Edit: My original question asked just for the following two specific cases, which are still the most interesting cases for me, and would still be helpful if a general solution cannot be obtained:


*

*What is the smallest $ x \in \mathbb{R}^+ $ such that for all sequences $ S_{n, c} $ where $c \ge x, S_{n, c} $ is non-decreasing (if it exists)?

*What is the smallest $ c \ne 1 $ for which it is non-decreasing?

 A: For the first bullet, $1.96 \lt x \le  2$, as $S_{7958491,1.96}=8261400,S_{7958492,1.96}=8261399$ and for $c \gt 2$ the difference without the floor signs is $\gt 2$.  My program gets slow checking more than $10^7$
A: Proof outline:


*

*Define $f(x) = (x+1)^c - x^c$.
Obviously $f(n) - 1 \lt S_{n,c} \lt f(n) + 1$.
Therefore it is sufficient for $f(x+1) - f(x) \ge 2$ to make sure the sequence is non-descending.

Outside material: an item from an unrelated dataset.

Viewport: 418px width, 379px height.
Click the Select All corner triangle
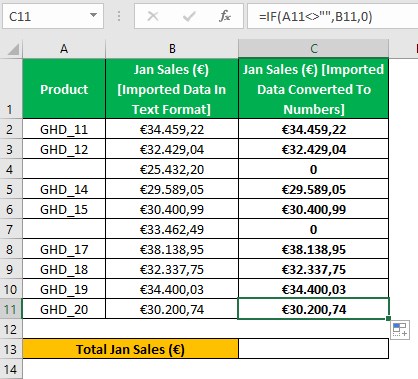pos(13,49)
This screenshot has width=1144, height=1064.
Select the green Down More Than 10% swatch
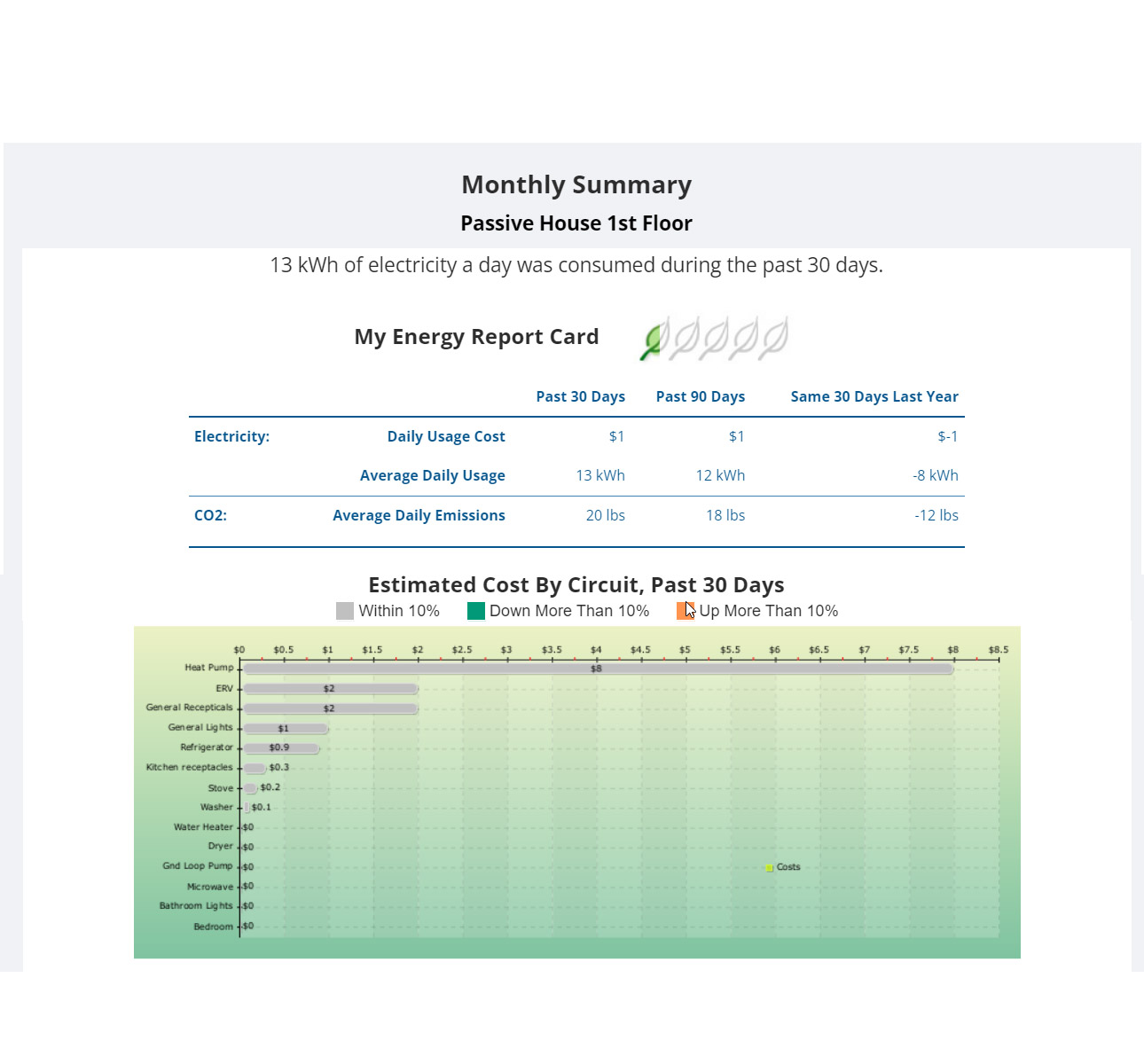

*This means that if $f'(x) \ge 2$ the sequence is definitely non-descending. Which means $f'(x) = c(x+1)^{c-1} - cx^{c-1} \ge 2$.

*For $c=2$ we actually have an equality, but for $c<2$ the derivative tends to 0, meaning $\lim f'(x) = 0$. Therefore at some point $f'(x) < \epsilon$ and $f(x+1) - f(x) < \epsilon$.

*Define $g(n) = S_{n,c}-f(n)$. $f(x)$ tends to infinity, but the derivative tends to $0$. Therefore we may assume that for sufficiently large $n$, $f(x)$ is very nearly constant. In this neighborhood, whenever $g(n) > 0$ but $g(n+1) < 0$ we have a decrease, because $f(n+1) \approx f(n)$. $g(x)$ switches sign infinitely many times, and for all $m$ there exists $n$ such that $g(m+n)$ has a different sign than $g(m)$.

*We go to an $m$, where the sign of $g(m)$ is positive but the sign of $g(m+1)$ is negative, and we have our "winner".

*So the critical value is $c = 2$. For non-integer $c<2$, $S_{n,c}$ won't be strictly non-decreasing, but for values close enough to $2$ we'll have to go farther and farther towards infinity to find the counter-example.

*For $c=1$ we have $S_{n,1} = 1$ and therefore non-decreasing. For $c<1$ we have $S_{n,c} = 0$ for sufficiently large $n$, therefore it can't be non-decreasing.

*To summarize:


*

*$ c >= 2$ non-decreasing because of the derivative.

*$ 2 > c > 1 $ is not non-decreasing because of the derivative.

*$ c = 1$ non-decreasing because of the constant value ($1$).

*$ 0 < c < 1$ decreasing because $S_{n,c} = 0$
infinitely many times.

*$ c <= 0$ non-decreasing because of the constant value ($0$).